## Excerpted data
********************

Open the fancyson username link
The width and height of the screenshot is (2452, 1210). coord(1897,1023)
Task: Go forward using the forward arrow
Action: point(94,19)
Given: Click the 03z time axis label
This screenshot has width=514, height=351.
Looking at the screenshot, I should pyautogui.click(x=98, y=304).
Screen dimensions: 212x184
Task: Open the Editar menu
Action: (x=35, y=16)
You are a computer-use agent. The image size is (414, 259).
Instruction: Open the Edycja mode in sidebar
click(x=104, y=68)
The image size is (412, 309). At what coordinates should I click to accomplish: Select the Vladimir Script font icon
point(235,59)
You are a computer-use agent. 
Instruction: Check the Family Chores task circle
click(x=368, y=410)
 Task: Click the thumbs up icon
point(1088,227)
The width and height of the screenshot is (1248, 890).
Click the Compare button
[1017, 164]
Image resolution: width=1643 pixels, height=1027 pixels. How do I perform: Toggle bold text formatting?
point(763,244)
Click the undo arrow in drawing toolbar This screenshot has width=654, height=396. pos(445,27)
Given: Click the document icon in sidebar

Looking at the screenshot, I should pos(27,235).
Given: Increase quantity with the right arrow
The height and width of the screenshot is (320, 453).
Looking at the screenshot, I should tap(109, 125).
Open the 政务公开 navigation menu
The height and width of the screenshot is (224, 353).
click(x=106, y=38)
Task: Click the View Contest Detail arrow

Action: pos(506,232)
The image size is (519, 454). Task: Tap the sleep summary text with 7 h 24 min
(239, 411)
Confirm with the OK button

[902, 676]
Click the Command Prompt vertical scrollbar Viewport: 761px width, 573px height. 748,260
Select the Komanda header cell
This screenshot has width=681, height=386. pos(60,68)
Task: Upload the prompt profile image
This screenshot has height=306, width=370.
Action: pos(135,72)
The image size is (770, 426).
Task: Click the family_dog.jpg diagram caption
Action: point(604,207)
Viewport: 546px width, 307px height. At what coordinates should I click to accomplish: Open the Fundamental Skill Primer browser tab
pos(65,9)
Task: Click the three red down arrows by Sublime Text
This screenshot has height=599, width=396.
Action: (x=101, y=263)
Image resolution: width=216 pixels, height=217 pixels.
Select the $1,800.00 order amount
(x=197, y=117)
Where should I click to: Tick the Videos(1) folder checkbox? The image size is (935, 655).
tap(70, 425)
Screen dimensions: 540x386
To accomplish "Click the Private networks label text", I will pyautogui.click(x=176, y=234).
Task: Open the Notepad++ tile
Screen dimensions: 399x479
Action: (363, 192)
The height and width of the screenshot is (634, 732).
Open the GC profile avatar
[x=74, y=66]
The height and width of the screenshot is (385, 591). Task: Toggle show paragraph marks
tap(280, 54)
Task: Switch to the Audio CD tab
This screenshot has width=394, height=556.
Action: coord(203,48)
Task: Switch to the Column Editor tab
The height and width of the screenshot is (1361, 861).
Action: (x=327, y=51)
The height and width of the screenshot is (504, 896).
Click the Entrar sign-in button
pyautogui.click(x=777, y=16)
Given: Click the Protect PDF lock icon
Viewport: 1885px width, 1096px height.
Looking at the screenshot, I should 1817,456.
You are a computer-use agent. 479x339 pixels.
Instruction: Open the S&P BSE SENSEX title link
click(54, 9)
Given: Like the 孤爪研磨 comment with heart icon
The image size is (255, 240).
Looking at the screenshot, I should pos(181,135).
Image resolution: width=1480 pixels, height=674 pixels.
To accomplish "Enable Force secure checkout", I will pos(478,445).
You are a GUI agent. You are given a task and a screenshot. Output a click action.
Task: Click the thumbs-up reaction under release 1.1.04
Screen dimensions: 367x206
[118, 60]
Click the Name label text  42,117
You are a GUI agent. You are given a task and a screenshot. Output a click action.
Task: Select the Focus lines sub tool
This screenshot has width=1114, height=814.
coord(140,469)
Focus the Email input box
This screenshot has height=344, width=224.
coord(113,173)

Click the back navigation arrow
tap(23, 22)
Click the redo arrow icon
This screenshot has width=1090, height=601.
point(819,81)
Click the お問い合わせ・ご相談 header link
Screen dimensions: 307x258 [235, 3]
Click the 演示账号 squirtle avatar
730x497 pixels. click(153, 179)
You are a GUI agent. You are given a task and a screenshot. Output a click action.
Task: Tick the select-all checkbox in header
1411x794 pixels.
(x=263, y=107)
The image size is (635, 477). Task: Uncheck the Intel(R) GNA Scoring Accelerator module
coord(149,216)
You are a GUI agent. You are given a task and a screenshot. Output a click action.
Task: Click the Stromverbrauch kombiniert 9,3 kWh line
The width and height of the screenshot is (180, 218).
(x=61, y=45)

********************

## Instructions for the task
Lay out the data from the line with "Click the undo" through the line with "tap(70, 425)", both included, as a JSON list of strings with one string per line and blank lines left out.

## Written answer
[
  "Click the undo arrow in drawing toolbar This screenshot has width=654, height=396. pos(445,27)",
  "Given: Click the document icon in sidebar",
  "Looking at the screenshot, I should pos(27,235).",
  "Given: Increase quantity with the right arrow",
  "The height and width of the screenshot is (320, 453).",
  "Looking at the screenshot, I should tap(109, 125).",
  "Open the 政务公开 navigation menu",
  "The height and width of the screenshot is (224, 353).",
  "click(x=106, y=38)",
  "Task: Click the View Contest Detail arrow",
  "Action: pos(506,232)",
  "The image size is (519, 454). Task: Tap the sleep summary text with 7 h 24 min",
  "(239, 411)",
  "Confirm with the OK button",
  "[902, 676]",
  "Click the Command Prompt vertical scrollbar Viewport: 761px width, 573px height. 748,260",
  "Select the Komanda header cell",
  "This screenshot has width=681, height=386. pos(60,68)",
  "Task: Upload the prompt profile image",
  "This screenshot has height=306, width=370.",
  "Action: pos(135,72)",
  "The image size is (770, 426).",
  "Task: Click the family_dog.jpg diagram caption",
  "Action: point(604,207)",
  "Viewport: 546px width, 307px height. At what coordinates should I click to accomplish: Open the Fundamental Skill Primer browser tab",
  "pos(65,9)",
  "Task: Click the three red down arrows by Sublime Text",
  "This screenshot has height=599, width=396.",
  "Action: (x=101, y=263)",
  "Image resolution: width=216 pixels, height=217 pixels.",
  "Select the $1,800.00 order amount",
  "(x=197, y=117)",
  "Where should I click to: Tick the Videos(1) folder checkbox? The image size is (935, 655).",
  "tap(70, 425)"
]